- WHAT IS REQUIRED -
Set down each entry exactly as it stands, without altering a single character.
DATA UNDER STUDY below:
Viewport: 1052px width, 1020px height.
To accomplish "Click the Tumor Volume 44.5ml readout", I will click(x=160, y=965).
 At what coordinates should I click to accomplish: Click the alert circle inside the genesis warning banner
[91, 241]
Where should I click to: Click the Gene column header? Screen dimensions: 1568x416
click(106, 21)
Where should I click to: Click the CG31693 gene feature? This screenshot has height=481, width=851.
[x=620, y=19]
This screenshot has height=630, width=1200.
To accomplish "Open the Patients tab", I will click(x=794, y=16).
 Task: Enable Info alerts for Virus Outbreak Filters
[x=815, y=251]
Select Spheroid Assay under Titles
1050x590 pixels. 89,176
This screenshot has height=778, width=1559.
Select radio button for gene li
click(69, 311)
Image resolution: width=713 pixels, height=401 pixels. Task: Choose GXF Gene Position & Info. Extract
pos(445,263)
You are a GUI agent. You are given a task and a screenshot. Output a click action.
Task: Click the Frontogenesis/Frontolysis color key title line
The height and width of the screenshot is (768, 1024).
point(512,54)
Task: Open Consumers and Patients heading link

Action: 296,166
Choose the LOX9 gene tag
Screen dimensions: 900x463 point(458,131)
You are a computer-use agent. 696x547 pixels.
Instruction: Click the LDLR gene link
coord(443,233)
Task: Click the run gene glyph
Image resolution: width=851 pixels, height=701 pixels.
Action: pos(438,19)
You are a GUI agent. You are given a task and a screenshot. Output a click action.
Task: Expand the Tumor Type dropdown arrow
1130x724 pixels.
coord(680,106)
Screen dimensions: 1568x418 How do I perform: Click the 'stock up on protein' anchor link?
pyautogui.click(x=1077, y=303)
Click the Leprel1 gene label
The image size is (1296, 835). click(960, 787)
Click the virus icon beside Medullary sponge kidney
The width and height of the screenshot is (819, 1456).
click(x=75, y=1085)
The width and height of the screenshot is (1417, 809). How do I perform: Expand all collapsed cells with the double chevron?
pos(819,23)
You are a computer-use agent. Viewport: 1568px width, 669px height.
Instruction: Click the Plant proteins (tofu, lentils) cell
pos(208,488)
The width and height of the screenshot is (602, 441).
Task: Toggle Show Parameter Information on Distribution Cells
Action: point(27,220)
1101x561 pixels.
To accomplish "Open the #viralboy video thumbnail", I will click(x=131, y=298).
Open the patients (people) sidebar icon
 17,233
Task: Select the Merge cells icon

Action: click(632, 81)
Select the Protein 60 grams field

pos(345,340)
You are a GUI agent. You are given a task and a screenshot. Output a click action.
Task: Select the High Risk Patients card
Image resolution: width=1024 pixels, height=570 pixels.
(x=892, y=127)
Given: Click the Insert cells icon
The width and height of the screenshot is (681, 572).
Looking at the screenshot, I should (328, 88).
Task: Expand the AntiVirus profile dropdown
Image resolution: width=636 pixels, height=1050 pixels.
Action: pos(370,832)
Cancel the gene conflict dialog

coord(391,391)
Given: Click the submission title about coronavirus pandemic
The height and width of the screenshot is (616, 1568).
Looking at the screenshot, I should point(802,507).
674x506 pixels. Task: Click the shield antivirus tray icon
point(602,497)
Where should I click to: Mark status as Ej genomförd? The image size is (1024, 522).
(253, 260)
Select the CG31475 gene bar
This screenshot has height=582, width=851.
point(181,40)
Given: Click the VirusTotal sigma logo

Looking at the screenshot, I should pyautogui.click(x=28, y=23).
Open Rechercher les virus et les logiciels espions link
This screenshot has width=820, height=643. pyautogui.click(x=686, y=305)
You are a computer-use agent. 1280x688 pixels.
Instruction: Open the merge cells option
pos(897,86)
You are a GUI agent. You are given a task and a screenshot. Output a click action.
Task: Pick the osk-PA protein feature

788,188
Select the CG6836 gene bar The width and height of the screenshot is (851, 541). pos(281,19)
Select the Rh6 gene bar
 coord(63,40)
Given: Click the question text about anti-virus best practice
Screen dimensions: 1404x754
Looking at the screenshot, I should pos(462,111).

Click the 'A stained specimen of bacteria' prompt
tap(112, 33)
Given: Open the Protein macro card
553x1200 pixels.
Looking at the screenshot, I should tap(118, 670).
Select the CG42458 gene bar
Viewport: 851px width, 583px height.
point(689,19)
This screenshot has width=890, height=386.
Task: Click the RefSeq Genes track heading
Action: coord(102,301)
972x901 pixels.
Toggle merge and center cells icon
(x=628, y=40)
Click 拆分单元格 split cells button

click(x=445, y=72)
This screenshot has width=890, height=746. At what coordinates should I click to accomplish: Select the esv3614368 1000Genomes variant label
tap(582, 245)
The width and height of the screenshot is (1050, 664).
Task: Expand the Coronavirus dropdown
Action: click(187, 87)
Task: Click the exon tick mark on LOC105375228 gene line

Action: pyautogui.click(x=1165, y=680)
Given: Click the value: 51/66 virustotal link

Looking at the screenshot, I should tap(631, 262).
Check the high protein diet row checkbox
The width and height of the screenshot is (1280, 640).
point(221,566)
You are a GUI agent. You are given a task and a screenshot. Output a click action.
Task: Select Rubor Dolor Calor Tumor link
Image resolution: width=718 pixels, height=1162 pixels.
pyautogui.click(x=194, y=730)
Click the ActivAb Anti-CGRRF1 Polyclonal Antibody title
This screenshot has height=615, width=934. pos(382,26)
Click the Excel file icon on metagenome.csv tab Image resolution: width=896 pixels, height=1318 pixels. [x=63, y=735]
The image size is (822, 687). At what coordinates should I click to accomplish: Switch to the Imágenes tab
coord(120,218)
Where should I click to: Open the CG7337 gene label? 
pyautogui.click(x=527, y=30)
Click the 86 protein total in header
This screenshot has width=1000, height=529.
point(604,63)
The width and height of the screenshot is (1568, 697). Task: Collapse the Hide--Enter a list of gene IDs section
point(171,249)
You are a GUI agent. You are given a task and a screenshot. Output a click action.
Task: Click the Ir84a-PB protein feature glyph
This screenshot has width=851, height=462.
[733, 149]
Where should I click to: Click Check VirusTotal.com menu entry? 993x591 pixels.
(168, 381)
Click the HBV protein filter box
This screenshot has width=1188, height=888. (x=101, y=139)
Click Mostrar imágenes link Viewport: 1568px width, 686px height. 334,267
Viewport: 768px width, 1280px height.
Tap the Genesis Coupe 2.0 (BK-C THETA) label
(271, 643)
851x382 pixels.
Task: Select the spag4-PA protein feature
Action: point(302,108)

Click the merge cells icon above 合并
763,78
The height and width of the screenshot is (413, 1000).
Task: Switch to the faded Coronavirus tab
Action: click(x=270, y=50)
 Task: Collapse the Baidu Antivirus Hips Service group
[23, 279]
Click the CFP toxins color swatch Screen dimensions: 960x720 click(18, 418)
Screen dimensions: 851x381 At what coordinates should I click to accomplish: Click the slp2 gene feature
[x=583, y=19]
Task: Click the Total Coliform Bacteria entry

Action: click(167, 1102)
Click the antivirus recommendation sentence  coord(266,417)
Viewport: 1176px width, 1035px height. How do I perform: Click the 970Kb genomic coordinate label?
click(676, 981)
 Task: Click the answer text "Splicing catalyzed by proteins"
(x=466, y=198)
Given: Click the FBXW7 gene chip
End of DATA UNDER STUDY.
- COMPLETED TASK -
Viewport: 1052px width, 1020px height.
To accomplish "Click the Tumor Volume 44.5ml readout", I will click(x=160, y=965).
 At what coordinates should I click to accomplish: Click the alert circle inside the genesis warning banner
[91, 241]
Where should I click to: Click the Gene column header? Screen dimensions: 1568x416
click(106, 21)
Where should I click to: Click the CG31693 gene feature? This screenshot has height=481, width=851.
[x=620, y=19]
This screenshot has height=630, width=1200.
To accomplish "Open the Patients tab", I will click(x=794, y=16).
 Task: Enable Info alerts for Virus Outbreak Filters
[x=815, y=251]
Select Spheroid Assay under Titles
1050x590 pixels. 89,176
This screenshot has height=778, width=1559.
Select radio button for gene li
click(69, 311)
Image resolution: width=713 pixels, height=401 pixels. Task: Choose GXF Gene Position & Info. Extract
pos(445,263)
You are a GUI agent. You are given a task and a screenshot. Output a click action.
Task: Click the Frontogenesis/Frontolysis color key title line
The height and width of the screenshot is (768, 1024).
point(512,54)
Task: Open Consumers and Patients heading link

Action: 296,166
Choose the LOX9 gene tag
Screen dimensions: 900x463 point(458,131)
You are a computer-use agent. 696x547 pixels.
Instruction: Click the LDLR gene link
coord(443,233)
Task: Click the run gene glyph
Image resolution: width=851 pixels, height=701 pixels.
Action: pos(438,19)
You are a GUI agent. You are given a task and a screenshot. Output a click action.
Task: Expand the Tumor Type dropdown arrow
1130x724 pixels.
coord(680,106)
Screen dimensions: 1568x418 How do I perform: Click the 'stock up on protein' anchor link?
pyautogui.click(x=1077, y=303)
Click the Leprel1 gene label
The image size is (1296, 835). click(960, 787)
Click the virus icon beside Medullary sponge kidney
The width and height of the screenshot is (819, 1456).
click(x=75, y=1085)
The width and height of the screenshot is (1417, 809). How do I perform: Expand all collapsed cells with the double chevron?
pos(819,23)
You are a computer-use agent. Viewport: 1568px width, 669px height.
Instruction: Click the Plant proteins (tofu, lentils) cell
pos(208,488)
The width and height of the screenshot is (602, 441).
Task: Toggle Show Parameter Information on Distribution Cells
Action: point(27,220)
1101x561 pixels.
To accomplish "Open the #viralboy video thumbnail", I will click(x=131, y=298).
Open the patients (people) sidebar icon
 17,233
Task: Select the Merge cells icon

Action: click(632, 81)
Select the Protein 60 grams field

pos(345,340)
You are a GUI agent. You are given a task and a screenshot. Output a click action.
Task: Select the High Risk Patients card
Image resolution: width=1024 pixels, height=570 pixels.
(x=892, y=127)
Given: Click the Insert cells icon
The width and height of the screenshot is (681, 572).
Looking at the screenshot, I should (328, 88).
Task: Expand the AntiVirus profile dropdown
Image resolution: width=636 pixels, height=1050 pixels.
Action: pos(370,832)
Cancel the gene conflict dialog

coord(391,391)
Given: Click the submission title about coronavirus pandemic
The height and width of the screenshot is (616, 1568).
Looking at the screenshot, I should point(802,507).
674x506 pixels. Task: Click the shield antivirus tray icon
point(602,497)
Where should I click to: Mark status as Ej genomförd? The image size is (1024, 522).
(253, 260)
Select the CG31475 gene bar
This screenshot has height=582, width=851.
point(181,40)
Given: Click the VirusTotal sigma logo

Looking at the screenshot, I should pyautogui.click(x=28, y=23).
Open Rechercher les virus et les logiciels espions link
This screenshot has width=820, height=643. pyautogui.click(x=686, y=305)
You are a computer-use agent. 1280x688 pixels.
Instruction: Open the merge cells option
pos(897,86)
You are a GUI agent. You are given a task and a screenshot. Output a click action.
Task: Pick the osk-PA protein feature

788,188
Select the CG6836 gene bar The width and height of the screenshot is (851, 541). pos(281,19)
Select the Rh6 gene bar
 coord(63,40)
Given: Click the question text about anti-virus best practice
Screen dimensions: 1404x754
Looking at the screenshot, I should pos(462,111).

Click the 'A stained specimen of bacteria' prompt
tap(112, 33)
Given: Open the Protein macro card
553x1200 pixels.
Looking at the screenshot, I should tap(118, 670).
Select the CG42458 gene bar
Viewport: 851px width, 583px height.
point(689,19)
This screenshot has width=890, height=386.
Task: Click the RefSeq Genes track heading
Action: coord(102,301)
972x901 pixels.
Toggle merge and center cells icon
(x=628, y=40)
Click 拆分单元格 split cells button

click(x=445, y=72)
This screenshot has width=890, height=746. At what coordinates should I click to accomplish: Select the esv3614368 1000Genomes variant label
tap(582, 245)
The width and height of the screenshot is (1050, 664).
Task: Expand the Coronavirus dropdown
Action: click(187, 87)
Task: Click the exon tick mark on LOC105375228 gene line

Action: pyautogui.click(x=1165, y=680)
Given: Click the value: 51/66 virustotal link

Looking at the screenshot, I should tap(631, 262).
Check the high protein diet row checkbox
The width and height of the screenshot is (1280, 640).
point(221,566)
You are a GUI agent. You are given a task and a screenshot. Output a click action.
Task: Select Rubor Dolor Calor Tumor link
Image resolution: width=718 pixels, height=1162 pixels.
pyautogui.click(x=194, y=730)
Click the ActivAb Anti-CGRRF1 Polyclonal Antibody title
This screenshot has height=615, width=934. pos(382,26)
Click the Excel file icon on metagenome.csv tab Image resolution: width=896 pixels, height=1318 pixels. [x=63, y=735]
The image size is (822, 687). At what coordinates should I click to accomplish: Switch to the Imágenes tab
coord(120,218)
Where should I click to: Open the CG7337 gene label? 
pyautogui.click(x=527, y=30)
Click the 86 protein total in header
This screenshot has width=1000, height=529.
point(604,63)
The width and height of the screenshot is (1568, 697). Task: Collapse the Hide--Enter a list of gene IDs section
point(171,249)
You are a GUI agent. You are given a task and a screenshot. Output a click action.
Task: Click the Ir84a-PB protein feature glyph
This screenshot has width=851, height=462.
[733, 149]
Where should I click to: Click Check VirusTotal.com menu entry? 993x591 pixels.
(168, 381)
Click the HBV protein filter box
This screenshot has width=1188, height=888. (x=101, y=139)
Click Mostrar imágenes link Viewport: 1568px width, 686px height. 334,267
Viewport: 768px width, 1280px height.
Tap the Genesis Coupe 2.0 (BK-C THETA) label
(271, 643)
851x382 pixels.
Task: Select the spag4-PA protein feature
Action: point(302,108)

Click the merge cells icon above 合并
763,78
The height and width of the screenshot is (413, 1000).
Task: Switch to the faded Coronavirus tab
Action: click(x=270, y=50)
 Task: Collapse the Baidu Antivirus Hips Service group
[23, 279]
Click the CFP toxins color swatch Screen dimensions: 960x720 click(18, 418)
Screen dimensions: 851x381 At what coordinates should I click to accomplish: Click the slp2 gene feature
[x=583, y=19]
Task: Click the Total Coliform Bacteria entry

Action: click(167, 1102)
Click the antivirus recommendation sentence  coord(266,417)
Viewport: 1176px width, 1035px height. How do I perform: Click the 970Kb genomic coordinate label?
click(676, 981)
 Task: Click the answer text "Splicing catalyzed by proteins"
(x=466, y=198)
Given: Click the FBXW7 gene chip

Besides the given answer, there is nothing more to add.